Light news this week; presumably everyone is out enjoying the weather. SAS and Microsoft put on shows; Pivotal announces a port; and some helpful bits for Spark users.
Late addition: Seth Grimes seeks text analytics unicorns, finds one in Clarabridge.
SDTimes offers a nice primer on the Hadoop ecosystem.
There seems to be some tension between devotees of Apache Ignite (aka GridGain) and Tachyon.
Pivotal Ports Hawq to HDP
Pivotal announces that Hawq, a federated SQL engine, is now supported on Hortonworks HDP. Pivotal donated its HD distribution to open source and handed customer support over to Hortonworks, so the choices for Hawq boiled down to port it or kill it.

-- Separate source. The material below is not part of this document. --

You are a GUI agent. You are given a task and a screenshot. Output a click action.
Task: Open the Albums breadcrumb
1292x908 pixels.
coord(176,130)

Presumably, porting to HDP would only be difficult if Pivotal had previously forked HD.
This reminds me of the announcement back in 1954 that you could buy a Packard at your Studebaker dealer.
Apache Spark
On the Databricks blog, Reynold Xin and Josh Rosen review Project Tungsten, an effort to improve the efficiency of memory and CPU for Spark applications.
On video (h/t Hadoop Weekly):
- John Haddad of Datastax offers a guide to getting started with Spark and Cassandra
- Sandy Ryza of Cloudera advises on how to debug a Spark job
Ludwine Probst summarizes her analysis of accelerometer data with Spark MLLib and Cassandra
In two posts on the Cloudera blog, Sean Owen and Juliet Hoagland compare APIs for MapReduce and Spark. Part One is here; Part Two is here.
Microsoft Build Conference
Microsoft unveils Azure Data Lake, a data lake-in-the-box offering that includes recently acquired Revolution R. More here from Alex Woodie.
SAS Global Forum
SAS held its annual beauty show in Dallas last week. Puff pieces to the contrary (here, here and here), they announced very little. Releasing results of a paid study that concluded most enterprises are “Analytically Challenged”, SAS touted two existing products, SAS Visual Analytics and SAS Visual Statistics. Also announced: two niche solutions, one for cybersecurity, the other for model risk management.